* TO BE DONE *
Please copy the data from its first line through the line containing "coordinates (526, 350).", inclusive. Leave the pictures out of your copy.

"""

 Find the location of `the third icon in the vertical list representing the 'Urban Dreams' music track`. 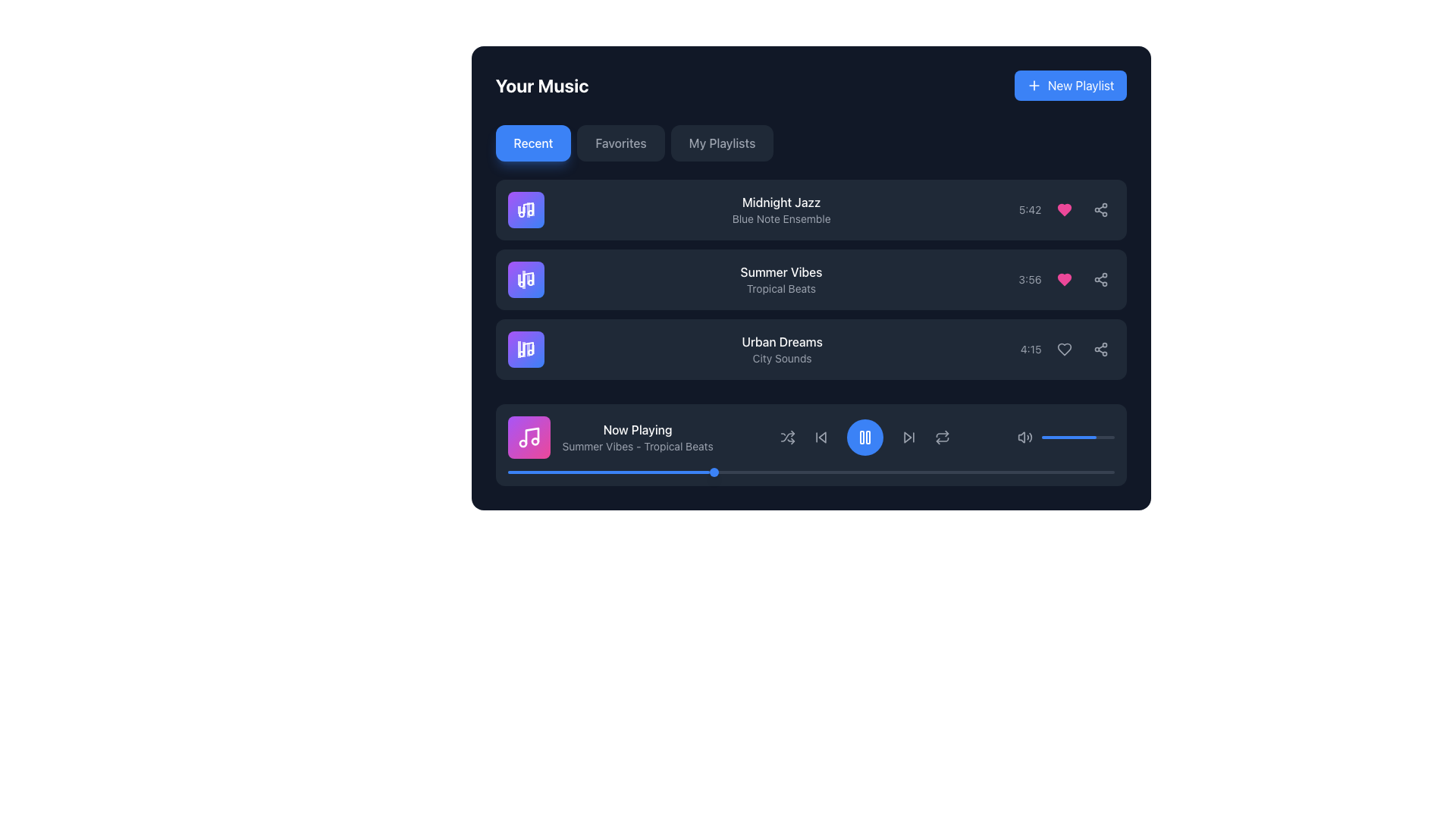

the third icon in the vertical list representing the 'Urban Dreams' music track is located at coordinates (526, 350).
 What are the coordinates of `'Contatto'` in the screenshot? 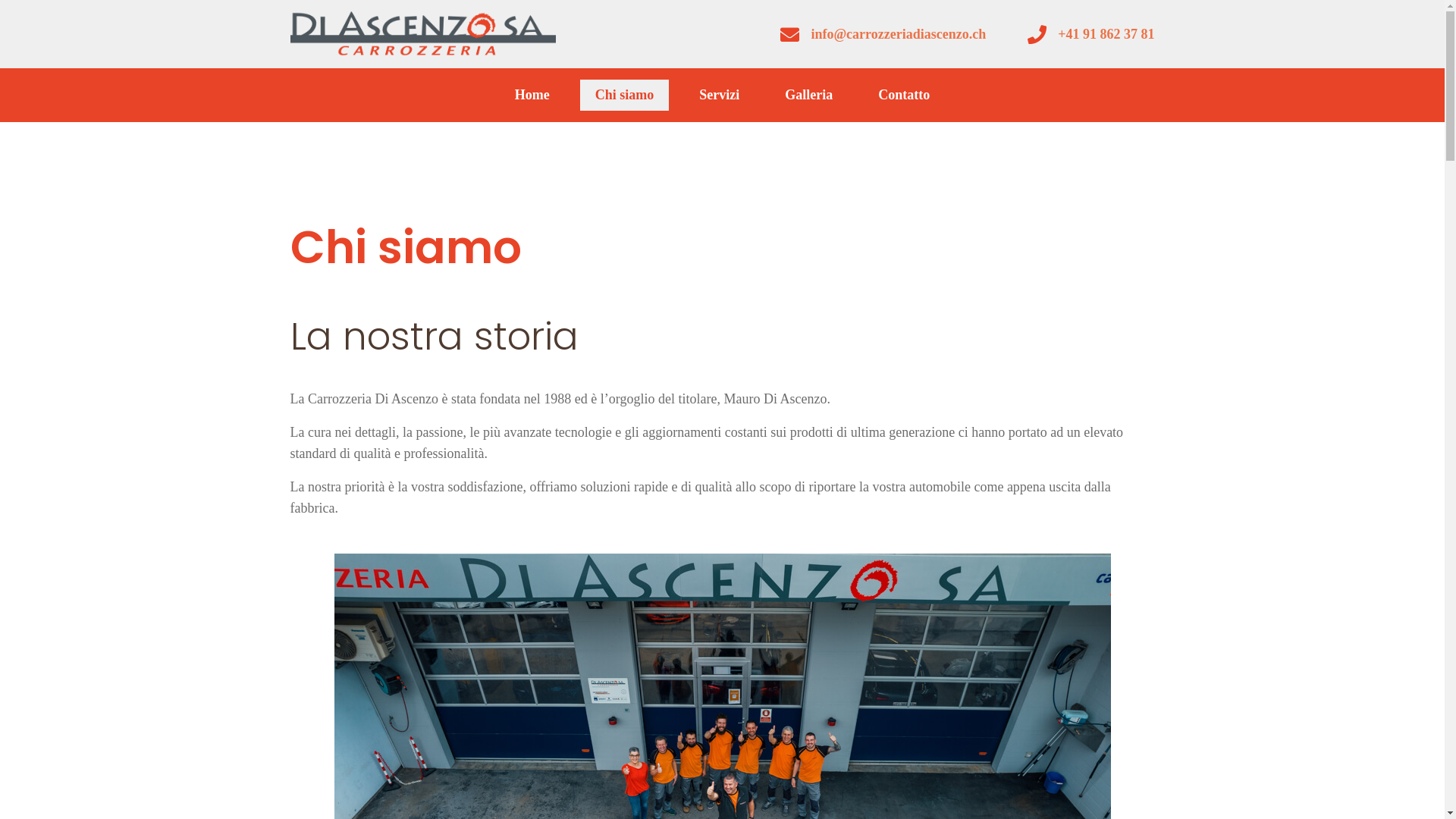 It's located at (862, 95).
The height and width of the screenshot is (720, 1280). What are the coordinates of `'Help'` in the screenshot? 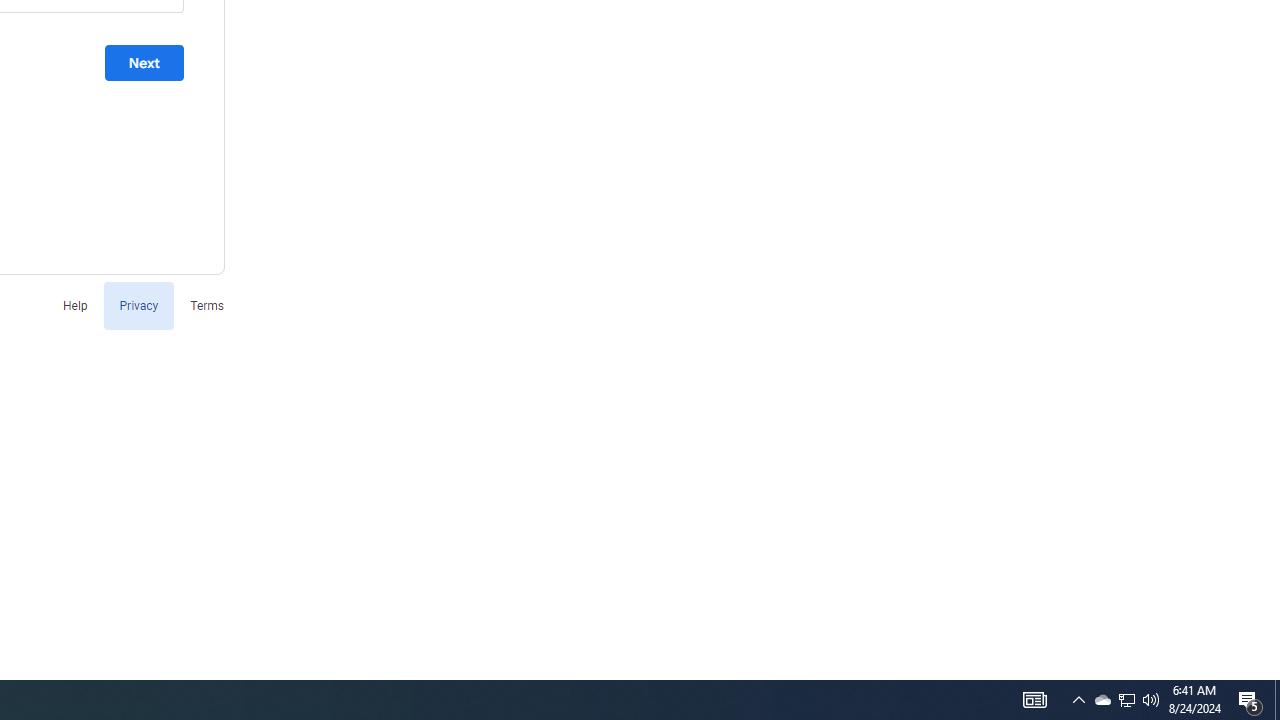 It's located at (74, 305).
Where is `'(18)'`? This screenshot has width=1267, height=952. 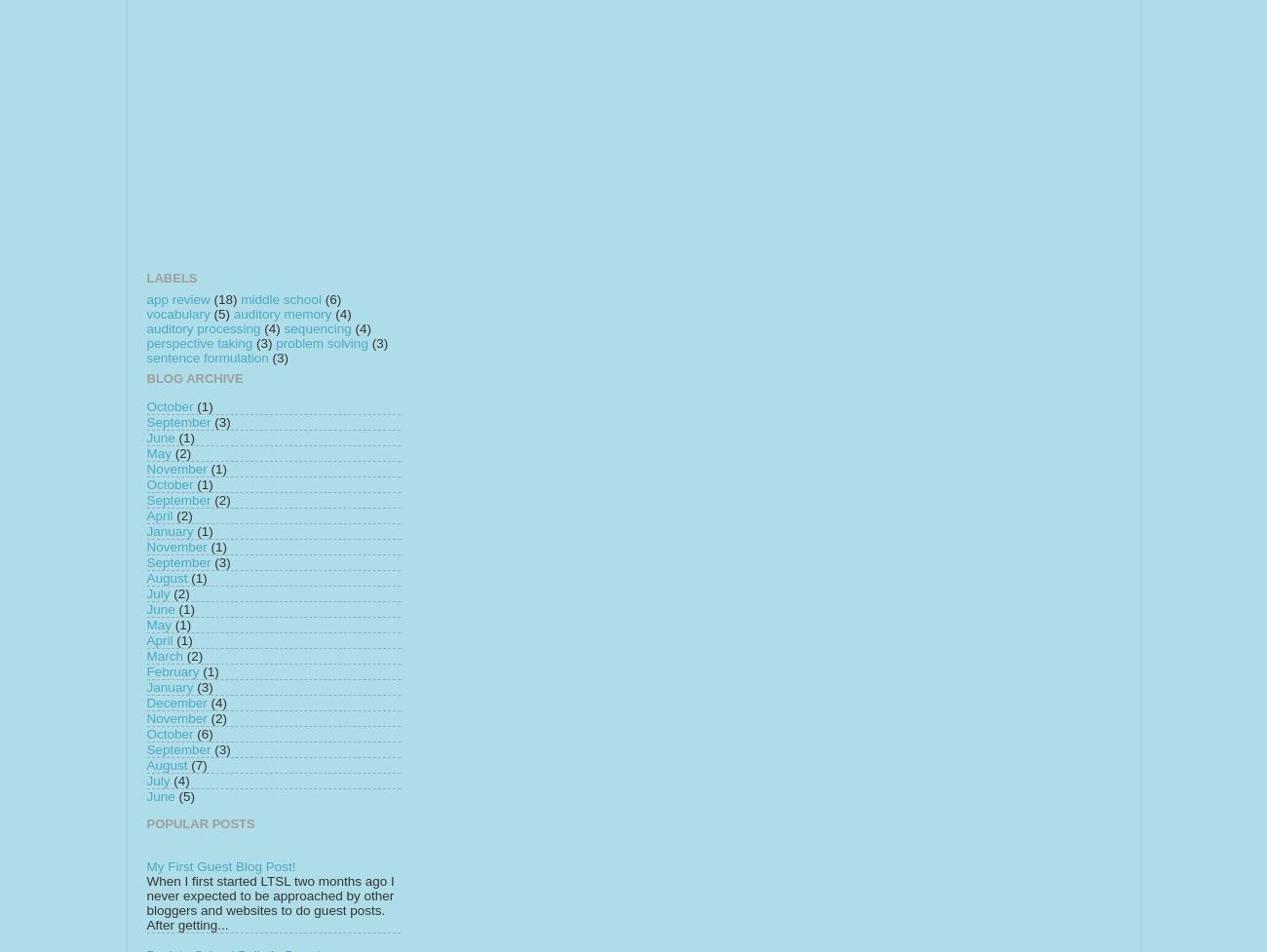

"""

* ANSWER TO THIS PROBLEM *
 Find the location of `the third icon in the vertical list representing the 'Urban Dreams' music track`. 

the third icon in the vertical list representing the 'Urban Dreams' music track is located at coordinates (526, 350).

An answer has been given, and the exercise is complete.